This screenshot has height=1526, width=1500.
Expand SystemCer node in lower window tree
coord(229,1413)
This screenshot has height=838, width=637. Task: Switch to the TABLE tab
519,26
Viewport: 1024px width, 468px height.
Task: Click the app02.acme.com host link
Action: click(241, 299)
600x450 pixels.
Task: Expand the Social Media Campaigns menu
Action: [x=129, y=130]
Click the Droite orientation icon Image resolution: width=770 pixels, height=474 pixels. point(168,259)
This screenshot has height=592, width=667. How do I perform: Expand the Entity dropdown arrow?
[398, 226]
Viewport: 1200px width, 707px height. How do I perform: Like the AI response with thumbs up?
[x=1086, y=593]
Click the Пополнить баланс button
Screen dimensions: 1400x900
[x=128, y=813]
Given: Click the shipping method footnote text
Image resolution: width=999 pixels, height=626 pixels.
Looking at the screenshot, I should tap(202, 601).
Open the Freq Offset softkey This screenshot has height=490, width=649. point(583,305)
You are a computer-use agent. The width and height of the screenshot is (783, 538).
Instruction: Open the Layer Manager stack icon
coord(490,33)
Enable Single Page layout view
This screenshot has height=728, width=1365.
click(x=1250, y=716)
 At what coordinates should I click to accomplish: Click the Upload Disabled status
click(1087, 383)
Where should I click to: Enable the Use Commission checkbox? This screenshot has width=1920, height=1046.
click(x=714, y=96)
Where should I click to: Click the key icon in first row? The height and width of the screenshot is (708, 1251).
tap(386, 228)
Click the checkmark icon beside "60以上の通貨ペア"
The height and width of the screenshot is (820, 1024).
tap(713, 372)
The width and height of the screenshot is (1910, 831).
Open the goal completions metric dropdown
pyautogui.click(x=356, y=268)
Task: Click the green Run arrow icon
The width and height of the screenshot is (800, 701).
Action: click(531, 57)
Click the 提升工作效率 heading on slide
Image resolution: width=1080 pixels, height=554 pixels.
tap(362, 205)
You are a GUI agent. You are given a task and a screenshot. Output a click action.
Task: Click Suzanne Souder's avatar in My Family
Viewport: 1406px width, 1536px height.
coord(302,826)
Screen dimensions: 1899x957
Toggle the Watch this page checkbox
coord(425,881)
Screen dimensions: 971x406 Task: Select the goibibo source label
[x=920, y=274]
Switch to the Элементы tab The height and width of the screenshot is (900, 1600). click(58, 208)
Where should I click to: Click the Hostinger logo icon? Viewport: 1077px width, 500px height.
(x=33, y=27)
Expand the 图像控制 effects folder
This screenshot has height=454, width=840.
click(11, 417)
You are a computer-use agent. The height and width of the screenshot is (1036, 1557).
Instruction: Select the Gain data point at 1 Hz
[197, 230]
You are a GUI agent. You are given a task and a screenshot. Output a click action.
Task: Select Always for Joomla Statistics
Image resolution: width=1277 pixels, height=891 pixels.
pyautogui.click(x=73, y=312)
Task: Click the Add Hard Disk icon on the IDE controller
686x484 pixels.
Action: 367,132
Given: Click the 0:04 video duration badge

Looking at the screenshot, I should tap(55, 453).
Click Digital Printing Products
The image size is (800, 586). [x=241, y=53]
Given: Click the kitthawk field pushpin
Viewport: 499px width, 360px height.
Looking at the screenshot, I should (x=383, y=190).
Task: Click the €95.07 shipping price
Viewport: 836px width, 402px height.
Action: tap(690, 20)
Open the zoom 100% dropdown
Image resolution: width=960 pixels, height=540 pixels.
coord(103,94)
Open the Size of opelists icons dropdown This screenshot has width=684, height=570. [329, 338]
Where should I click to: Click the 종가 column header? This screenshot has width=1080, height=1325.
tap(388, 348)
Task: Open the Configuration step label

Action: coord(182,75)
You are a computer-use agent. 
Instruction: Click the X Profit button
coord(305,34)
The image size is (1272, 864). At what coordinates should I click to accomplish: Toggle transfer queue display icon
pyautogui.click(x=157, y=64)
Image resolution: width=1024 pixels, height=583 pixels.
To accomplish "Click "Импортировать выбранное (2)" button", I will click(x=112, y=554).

» **EXERCISE REQUIREMENTS**
What this exercise asks for is every line of the data above with the word "computer".

» **RESPONSE**
You are a computer-use agent. The width and height of the screenshot is (783, 538).
You are a computer-use agent. The height and width of the screenshot is (1036, 1557).
You are a computer-use agent. 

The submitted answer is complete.